VORLIEGENDER TEXT:
════


    Hierhin gehören für ihn Objekte anderer Kollegen mit ihrem, wie Starck abfällig bemerkt, "narzistischen Design von Designern für Designer". Die "reine Schau künstlerischer Selbstbefriedigung" ist Starcks Sache also nicht. Was aber dann?

    Starck hat die Schau im Centre Pompidou selbst inszeniert. Auf Plasmabildschirmen werden die von ihm designten Objekte vorgeführt, zu denen er seine Kommentare, kleinen Anekdoten und Erklärungen abgibt. Starcks Gesicht wurde hierbei abgefilmt und wird jetzt für die Ausstellung auf dreidimensionale Nachbildungen seines Kopfes projiziert, die sich wiederum auf elf hochaufragenden Stelen dem Besucher präsentieren. Geboten wird also ein Plauderstündchen mit dem Meister und so manches der berühmten Starck-Objekte verliert hierbei seine Aura als Inbegriff zeitgenössischen Designs. So erfährt jetzt der Besucher quasi von Angesicht zu Angesicht mehr über die multifunktionalen Damenstrumpfhosen, die Starck für einen Versandkatalog entwarf, über das Sitzmöbel aus banalem Plastik, bei dem er sich an Playmobil orientierte oder eben über seine langen Verhandlungen mit dem Besitzer des berühmten Café Costes in Paris. Er sei von Costes um einen Entwurf für das geplante Café gebeten worden, den dieser auch hoch gelobt habe. Dann sei Costes aber in der Versenkung verschwunden. Starck fragte sich, warum er mal wieder an einen völlig durchgedrehten Auftraggeber geraten sei. Erst nach einem Jahr taucht Costes plötzlich wieder auf und verkündet Starck, dass er jetzt so richtig loslegen könne. Mit Geschichten wie dieser füllt Starck die Welt des Designs mit Leben. Auch lernt der Besucher diejenigen Objekte kennen, die Starck einst vor dem Hintergrund akuter Geldnot, die den heute weltweit Agierenden sicher nicht mehr plagt, designt hat. Starcks Sendungsbewusstsein ist unüberhörbar. Doch er belehrt ebenso wenig wie er sich ernst nimmt. Was aber hat Starck im Sinn, wenn er im weiten Oval der Pariser Ausstellung elf über Alltagsdesign sprechenden Büsten sein Gesicht leiht und sie auf die Besucher unaufhaltsam einreden lässt?

════

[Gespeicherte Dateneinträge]

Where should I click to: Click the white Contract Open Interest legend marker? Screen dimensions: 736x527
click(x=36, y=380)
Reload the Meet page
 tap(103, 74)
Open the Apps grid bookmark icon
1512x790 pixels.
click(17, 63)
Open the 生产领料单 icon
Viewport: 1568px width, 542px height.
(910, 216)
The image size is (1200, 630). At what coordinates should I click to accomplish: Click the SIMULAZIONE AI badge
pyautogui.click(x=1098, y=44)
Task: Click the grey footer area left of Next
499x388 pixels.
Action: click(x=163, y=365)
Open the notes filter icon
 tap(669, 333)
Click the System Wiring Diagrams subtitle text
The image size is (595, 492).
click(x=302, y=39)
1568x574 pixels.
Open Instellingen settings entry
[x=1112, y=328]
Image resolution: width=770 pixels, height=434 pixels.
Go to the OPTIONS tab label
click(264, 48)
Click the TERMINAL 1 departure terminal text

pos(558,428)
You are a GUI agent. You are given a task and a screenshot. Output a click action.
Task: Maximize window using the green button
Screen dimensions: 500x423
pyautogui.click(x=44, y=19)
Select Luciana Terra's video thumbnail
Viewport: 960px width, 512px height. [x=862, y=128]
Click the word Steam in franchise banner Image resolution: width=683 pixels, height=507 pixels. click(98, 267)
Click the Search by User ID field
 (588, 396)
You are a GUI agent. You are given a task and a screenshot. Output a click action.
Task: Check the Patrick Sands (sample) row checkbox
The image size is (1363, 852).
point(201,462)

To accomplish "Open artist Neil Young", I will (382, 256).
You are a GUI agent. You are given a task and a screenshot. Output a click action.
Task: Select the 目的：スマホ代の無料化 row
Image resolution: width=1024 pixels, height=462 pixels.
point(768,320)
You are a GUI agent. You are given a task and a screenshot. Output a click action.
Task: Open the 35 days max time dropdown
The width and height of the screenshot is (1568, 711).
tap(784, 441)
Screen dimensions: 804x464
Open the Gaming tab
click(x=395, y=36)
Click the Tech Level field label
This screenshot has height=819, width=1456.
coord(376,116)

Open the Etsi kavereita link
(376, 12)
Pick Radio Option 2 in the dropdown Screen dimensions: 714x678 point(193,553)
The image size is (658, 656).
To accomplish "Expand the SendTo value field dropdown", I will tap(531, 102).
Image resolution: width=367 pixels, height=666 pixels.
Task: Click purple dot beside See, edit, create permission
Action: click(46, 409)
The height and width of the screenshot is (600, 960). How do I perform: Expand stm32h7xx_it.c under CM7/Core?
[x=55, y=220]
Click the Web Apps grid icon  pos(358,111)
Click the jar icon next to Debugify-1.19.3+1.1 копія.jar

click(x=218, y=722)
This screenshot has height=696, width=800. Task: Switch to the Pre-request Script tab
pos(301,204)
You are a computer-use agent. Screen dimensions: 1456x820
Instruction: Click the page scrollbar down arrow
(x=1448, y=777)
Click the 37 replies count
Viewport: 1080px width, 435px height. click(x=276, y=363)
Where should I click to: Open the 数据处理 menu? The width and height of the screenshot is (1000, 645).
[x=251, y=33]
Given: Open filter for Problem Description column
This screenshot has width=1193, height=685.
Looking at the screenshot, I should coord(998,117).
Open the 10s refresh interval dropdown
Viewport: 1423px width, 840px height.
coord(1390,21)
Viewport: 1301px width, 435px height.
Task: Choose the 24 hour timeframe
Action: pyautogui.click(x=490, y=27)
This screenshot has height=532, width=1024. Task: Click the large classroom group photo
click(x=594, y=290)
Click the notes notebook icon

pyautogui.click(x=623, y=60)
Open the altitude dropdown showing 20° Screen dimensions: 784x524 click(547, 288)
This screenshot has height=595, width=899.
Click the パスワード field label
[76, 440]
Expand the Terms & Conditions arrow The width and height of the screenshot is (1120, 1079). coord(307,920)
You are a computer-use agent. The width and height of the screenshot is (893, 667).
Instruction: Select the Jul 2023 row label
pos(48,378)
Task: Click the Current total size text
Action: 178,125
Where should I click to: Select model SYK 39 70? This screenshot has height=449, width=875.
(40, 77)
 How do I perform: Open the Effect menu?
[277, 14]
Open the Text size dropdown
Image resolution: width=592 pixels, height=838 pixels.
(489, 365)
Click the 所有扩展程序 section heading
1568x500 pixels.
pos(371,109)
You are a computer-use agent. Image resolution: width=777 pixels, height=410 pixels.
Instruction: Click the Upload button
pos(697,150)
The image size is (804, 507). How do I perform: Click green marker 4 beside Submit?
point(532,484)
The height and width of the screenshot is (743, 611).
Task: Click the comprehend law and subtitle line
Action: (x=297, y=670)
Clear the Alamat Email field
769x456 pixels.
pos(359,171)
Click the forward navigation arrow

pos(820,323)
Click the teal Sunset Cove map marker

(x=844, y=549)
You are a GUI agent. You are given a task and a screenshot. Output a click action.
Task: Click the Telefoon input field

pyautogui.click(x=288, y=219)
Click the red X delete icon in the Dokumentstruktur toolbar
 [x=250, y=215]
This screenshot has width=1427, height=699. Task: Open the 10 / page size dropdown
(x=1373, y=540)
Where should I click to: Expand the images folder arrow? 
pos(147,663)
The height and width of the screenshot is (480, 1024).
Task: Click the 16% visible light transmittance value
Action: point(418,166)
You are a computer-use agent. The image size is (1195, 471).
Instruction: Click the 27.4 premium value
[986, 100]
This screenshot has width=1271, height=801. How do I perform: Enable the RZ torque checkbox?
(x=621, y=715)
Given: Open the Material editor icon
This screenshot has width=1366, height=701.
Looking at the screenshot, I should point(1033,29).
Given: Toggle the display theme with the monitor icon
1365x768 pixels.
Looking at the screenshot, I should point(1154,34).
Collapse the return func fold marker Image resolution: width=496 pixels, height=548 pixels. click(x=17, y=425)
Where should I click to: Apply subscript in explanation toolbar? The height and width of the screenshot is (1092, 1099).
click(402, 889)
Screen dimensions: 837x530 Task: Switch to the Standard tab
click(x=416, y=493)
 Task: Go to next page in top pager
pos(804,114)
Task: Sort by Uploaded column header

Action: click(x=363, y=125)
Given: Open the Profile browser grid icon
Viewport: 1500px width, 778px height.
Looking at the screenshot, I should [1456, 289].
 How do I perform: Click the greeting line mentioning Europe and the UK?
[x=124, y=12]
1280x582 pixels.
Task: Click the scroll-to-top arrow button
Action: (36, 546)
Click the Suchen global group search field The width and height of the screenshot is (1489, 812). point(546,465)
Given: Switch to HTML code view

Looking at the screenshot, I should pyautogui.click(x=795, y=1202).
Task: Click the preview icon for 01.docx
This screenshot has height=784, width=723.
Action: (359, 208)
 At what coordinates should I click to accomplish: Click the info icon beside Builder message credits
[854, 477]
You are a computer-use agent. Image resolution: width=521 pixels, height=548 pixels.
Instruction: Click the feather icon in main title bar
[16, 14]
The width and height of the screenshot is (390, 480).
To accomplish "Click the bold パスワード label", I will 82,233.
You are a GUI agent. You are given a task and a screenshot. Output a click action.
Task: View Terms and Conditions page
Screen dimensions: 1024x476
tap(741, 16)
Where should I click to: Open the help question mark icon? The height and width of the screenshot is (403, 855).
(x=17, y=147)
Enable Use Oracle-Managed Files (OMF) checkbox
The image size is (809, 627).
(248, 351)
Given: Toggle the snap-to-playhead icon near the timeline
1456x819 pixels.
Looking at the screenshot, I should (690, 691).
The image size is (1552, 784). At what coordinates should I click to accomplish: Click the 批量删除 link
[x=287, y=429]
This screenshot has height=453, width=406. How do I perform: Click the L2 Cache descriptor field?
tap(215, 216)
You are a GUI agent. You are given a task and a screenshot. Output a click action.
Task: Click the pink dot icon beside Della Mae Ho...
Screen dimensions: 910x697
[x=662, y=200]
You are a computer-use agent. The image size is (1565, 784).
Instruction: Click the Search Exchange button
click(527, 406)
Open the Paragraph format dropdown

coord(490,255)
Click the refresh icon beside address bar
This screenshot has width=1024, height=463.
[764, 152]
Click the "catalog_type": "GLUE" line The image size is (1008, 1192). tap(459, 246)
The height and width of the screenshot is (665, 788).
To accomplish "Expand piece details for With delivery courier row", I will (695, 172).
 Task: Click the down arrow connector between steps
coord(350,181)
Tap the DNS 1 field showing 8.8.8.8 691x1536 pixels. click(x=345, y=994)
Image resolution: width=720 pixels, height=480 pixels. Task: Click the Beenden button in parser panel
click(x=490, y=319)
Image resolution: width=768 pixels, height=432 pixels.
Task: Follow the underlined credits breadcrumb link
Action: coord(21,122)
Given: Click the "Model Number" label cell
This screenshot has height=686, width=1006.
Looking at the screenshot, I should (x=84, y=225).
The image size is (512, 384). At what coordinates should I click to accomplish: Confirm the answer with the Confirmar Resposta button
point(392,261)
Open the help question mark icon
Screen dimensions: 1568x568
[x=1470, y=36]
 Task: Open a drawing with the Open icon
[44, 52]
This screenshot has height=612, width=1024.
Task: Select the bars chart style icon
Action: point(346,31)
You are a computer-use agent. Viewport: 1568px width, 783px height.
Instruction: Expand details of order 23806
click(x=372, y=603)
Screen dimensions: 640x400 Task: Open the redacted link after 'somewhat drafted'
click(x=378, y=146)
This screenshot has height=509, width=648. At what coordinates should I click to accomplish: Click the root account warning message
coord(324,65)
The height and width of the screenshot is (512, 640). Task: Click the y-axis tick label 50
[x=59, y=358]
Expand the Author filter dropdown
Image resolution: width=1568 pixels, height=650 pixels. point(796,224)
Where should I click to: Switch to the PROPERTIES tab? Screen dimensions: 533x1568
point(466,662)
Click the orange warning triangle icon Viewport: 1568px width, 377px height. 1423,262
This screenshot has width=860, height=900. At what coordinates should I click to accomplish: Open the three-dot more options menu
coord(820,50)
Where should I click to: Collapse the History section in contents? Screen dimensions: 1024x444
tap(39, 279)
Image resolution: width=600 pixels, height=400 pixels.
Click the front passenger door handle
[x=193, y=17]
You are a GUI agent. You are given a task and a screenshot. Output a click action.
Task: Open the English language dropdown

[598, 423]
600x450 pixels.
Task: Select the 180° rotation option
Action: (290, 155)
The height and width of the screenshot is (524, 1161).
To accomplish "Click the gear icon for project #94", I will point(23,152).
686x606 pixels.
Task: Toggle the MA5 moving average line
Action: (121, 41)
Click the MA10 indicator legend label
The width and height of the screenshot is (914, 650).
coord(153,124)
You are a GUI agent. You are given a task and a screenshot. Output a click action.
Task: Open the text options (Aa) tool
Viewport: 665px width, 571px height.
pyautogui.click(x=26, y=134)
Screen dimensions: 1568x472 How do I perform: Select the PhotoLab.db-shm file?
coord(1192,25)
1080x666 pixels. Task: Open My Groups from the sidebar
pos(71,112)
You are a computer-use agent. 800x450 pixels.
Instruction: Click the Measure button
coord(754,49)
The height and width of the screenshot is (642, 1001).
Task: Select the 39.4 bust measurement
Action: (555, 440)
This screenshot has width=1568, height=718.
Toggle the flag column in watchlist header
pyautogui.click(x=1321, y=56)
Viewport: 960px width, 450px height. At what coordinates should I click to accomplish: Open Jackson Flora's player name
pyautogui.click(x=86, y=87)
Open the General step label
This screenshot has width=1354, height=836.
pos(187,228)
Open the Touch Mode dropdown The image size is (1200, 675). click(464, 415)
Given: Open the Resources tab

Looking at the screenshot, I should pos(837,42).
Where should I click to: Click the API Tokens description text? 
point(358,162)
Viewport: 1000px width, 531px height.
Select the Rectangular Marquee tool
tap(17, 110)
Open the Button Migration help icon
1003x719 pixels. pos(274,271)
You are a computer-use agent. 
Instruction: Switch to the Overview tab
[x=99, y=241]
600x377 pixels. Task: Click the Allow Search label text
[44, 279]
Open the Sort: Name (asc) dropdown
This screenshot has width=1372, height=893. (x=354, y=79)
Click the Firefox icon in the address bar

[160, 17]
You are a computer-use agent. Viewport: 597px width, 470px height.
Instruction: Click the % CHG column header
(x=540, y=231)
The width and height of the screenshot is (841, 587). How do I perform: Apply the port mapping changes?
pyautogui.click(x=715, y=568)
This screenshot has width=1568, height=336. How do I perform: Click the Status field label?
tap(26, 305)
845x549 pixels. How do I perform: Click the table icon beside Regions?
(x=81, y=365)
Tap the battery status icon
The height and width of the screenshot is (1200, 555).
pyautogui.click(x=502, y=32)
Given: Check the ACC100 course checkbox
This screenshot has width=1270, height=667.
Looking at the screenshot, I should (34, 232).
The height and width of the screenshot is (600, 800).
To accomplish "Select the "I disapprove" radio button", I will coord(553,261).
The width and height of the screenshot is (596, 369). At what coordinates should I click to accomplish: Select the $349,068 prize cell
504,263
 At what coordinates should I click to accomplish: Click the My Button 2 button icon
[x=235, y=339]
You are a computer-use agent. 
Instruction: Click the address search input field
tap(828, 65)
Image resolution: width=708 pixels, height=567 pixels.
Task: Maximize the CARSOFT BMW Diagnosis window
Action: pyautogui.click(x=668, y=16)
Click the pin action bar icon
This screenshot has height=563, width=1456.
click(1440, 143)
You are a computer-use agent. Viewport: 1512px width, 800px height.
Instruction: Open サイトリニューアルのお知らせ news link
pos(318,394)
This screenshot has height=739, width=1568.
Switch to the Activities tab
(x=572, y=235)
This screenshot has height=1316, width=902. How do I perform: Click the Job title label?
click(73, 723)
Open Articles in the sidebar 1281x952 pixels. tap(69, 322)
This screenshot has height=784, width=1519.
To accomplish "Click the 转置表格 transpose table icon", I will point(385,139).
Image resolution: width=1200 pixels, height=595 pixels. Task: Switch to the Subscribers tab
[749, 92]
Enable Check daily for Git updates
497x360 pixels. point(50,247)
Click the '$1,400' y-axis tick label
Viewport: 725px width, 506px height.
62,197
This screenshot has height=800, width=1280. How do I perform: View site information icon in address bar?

════

WAS ZU TUN IST:
(a) Beantworte anhand des Textes über die Starck-Ausstellung folgende Fragen:
(i) In welchem Haus ist die Ausstellung zu sehen?
(ii) Auf wie vielen Stelen präsentieren sich die Nachbildungen von Starcks Kopf?
(iii) Woran orientierte sich Starck bei dem Sitzmöbel aus Plastik?
(b) Gib den Abschnitt des Textes über die Starck-Ausstellung wortgetreu wieder, der mit „Hierhin gehören für“ beginnt und bis einschließlich „Was aber dann?“ reicht.

ANTWORTEN:
(a)
(i) Im Centre Pompidou.
(ii) Auf elf Stelen.
(iii) An Playmobil.

(b)
Hierhin gehören für ihn Objekte anderer Kollegen mit ihrem, wie Starck abfällig bemerkt, "narzistischen Design von Designern für Designer". Die "reine Schau künstlerischer Selbstbefriedigung" ist Starcks Sache also nicht. Was aber dann?